= Exercise aim =
In the article about Richardson's guilty plea, quote the passage from "When asked why" to "in prison still." word for word.

= Exercise text =
···

Richardson admitted shooting and killing cab driver Vincent Darbenzio in May of last year for taking the long way on a trip to the Valley View Terrace Housing Complex.

While he had contemplated a guilty plea in the past, Richardson’s mother came to court and talked with him Tuesday.

“I think it was helpful to have her here. I think it was important to have her here,” Talerico said.

Prosecutors say their evidence against Richardson was strong.

In fact, he even confessed to the crime on camera the night he was arrested.

When Eyewitness News asked Richardson if he admitted doing the shooting, he responded “yeah.”

When asked if he thought he was going to get away from it, he responded “nah.”

When asked why he ran from the scene, Richardson responded “I’m going life man.”

Because of a recent Supreme Court ruling in cases involving juveniles under 18-years-old, Richardson will not automatically get life in prison.

Richardson faces a mandatory minimum of 35 years behind bars with the potential maximum of life in prison still.

The District Attorney’s Office has not decided what punishment they will ask for at this point since it is the first juvenile homicide case they’ve had since the Supreme Court ruling.

“There is a lot of information that has yet to be provided to us and I think what is important for us to focus on today, I know what is important for the family to focus on today is the acknowledgement of guilt,” Talerico said.

Richardson’s two attorneys and the family of victim Vincent Darbenzio declined to talk on camera about Tuesday’s guilty plea.

Richardson is expected to be sentenced on September 21st.

···

Dataset entries:
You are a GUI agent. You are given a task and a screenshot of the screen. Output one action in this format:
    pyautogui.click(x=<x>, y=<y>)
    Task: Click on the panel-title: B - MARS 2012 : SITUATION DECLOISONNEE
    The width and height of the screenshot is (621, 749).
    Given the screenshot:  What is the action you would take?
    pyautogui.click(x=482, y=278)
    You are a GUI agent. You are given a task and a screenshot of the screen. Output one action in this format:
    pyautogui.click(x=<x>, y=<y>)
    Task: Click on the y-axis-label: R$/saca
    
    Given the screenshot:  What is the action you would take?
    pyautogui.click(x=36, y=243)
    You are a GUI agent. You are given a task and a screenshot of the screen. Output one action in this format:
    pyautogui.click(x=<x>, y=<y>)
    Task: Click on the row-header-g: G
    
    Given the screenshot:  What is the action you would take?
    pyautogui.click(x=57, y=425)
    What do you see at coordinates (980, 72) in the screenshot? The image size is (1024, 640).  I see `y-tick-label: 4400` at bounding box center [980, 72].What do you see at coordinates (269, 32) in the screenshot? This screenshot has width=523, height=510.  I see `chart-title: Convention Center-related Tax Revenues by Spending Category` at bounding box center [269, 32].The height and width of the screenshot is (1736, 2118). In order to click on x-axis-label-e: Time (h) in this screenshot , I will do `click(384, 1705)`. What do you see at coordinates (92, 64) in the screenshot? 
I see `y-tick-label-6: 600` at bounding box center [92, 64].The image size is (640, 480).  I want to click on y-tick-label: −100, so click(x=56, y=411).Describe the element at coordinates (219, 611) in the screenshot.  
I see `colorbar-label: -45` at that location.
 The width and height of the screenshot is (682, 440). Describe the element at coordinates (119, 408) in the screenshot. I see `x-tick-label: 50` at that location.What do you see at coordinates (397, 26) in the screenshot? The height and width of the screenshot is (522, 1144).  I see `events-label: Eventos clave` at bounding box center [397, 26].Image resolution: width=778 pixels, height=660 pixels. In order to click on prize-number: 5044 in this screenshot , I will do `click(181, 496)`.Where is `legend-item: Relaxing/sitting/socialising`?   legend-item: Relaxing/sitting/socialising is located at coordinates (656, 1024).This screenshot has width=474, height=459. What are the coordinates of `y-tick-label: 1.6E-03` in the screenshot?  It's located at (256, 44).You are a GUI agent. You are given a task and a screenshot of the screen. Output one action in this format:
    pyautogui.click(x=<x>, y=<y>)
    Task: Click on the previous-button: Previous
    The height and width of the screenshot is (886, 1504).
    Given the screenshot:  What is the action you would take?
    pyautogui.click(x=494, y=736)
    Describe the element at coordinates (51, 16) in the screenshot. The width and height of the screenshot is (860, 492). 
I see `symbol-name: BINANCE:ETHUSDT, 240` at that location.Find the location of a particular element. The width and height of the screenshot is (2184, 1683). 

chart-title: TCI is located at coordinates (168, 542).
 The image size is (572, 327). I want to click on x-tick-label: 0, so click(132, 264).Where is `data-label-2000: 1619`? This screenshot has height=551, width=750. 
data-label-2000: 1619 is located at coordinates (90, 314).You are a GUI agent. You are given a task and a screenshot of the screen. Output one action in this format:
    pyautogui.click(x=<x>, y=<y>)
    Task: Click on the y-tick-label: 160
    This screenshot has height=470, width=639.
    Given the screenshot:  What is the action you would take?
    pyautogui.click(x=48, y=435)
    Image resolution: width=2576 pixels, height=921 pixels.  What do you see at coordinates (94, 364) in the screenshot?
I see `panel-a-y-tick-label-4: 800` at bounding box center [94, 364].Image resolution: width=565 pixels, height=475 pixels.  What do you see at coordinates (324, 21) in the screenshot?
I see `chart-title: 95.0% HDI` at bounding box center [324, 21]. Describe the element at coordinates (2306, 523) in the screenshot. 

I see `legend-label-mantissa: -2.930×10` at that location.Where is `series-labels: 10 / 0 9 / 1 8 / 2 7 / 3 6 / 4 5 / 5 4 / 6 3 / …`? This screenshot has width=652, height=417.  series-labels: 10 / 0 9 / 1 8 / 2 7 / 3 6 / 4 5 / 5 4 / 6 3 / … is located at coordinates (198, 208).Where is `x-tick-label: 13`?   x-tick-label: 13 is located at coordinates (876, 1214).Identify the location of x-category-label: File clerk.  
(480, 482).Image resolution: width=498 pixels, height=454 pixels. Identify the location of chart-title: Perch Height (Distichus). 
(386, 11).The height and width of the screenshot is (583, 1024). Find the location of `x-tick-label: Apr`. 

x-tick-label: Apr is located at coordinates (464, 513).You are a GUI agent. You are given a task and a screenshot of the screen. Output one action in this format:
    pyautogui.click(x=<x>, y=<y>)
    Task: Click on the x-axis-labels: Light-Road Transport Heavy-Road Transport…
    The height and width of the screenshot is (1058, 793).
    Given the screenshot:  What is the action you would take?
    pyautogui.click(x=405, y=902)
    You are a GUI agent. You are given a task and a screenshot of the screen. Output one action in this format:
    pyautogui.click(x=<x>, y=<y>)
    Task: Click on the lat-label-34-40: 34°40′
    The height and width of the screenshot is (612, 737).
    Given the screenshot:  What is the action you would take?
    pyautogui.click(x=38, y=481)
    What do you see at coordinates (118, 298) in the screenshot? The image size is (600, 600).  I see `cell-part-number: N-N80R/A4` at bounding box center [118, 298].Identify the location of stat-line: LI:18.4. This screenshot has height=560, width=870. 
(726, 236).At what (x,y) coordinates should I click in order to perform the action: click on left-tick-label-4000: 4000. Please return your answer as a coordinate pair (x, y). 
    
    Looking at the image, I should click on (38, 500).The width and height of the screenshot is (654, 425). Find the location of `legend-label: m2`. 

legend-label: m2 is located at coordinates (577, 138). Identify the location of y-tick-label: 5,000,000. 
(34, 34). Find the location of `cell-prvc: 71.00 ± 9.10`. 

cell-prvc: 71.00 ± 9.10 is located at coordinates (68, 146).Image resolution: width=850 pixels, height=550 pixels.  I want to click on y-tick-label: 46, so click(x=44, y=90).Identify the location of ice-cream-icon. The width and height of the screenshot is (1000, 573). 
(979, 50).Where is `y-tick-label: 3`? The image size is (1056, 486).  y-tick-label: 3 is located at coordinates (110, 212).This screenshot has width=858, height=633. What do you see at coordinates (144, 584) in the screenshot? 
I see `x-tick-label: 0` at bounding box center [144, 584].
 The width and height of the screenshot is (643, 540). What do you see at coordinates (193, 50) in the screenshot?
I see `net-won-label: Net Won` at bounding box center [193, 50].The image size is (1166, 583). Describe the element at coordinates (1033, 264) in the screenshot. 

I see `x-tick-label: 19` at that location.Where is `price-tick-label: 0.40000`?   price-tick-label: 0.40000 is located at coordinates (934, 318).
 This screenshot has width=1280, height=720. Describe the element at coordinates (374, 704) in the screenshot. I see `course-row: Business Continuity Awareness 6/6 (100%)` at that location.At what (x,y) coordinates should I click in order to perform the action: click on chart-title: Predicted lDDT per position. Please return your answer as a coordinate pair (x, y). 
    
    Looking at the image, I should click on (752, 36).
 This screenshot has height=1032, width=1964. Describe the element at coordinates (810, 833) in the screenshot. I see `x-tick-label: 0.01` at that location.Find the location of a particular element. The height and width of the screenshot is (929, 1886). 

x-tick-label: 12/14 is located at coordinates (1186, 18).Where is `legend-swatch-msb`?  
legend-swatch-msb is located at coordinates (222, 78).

···

= Written reply =
When asked why he ran from the scene, Richardson responded “I’m going life man.”

Because of a recent Supreme Court ruling in cases involving juveniles under 18-years-old, Richardson will not automatically get life in prison.

Richardson faces a mandatory minimum of 35 years behind bars with the potential maximum of life in prison still.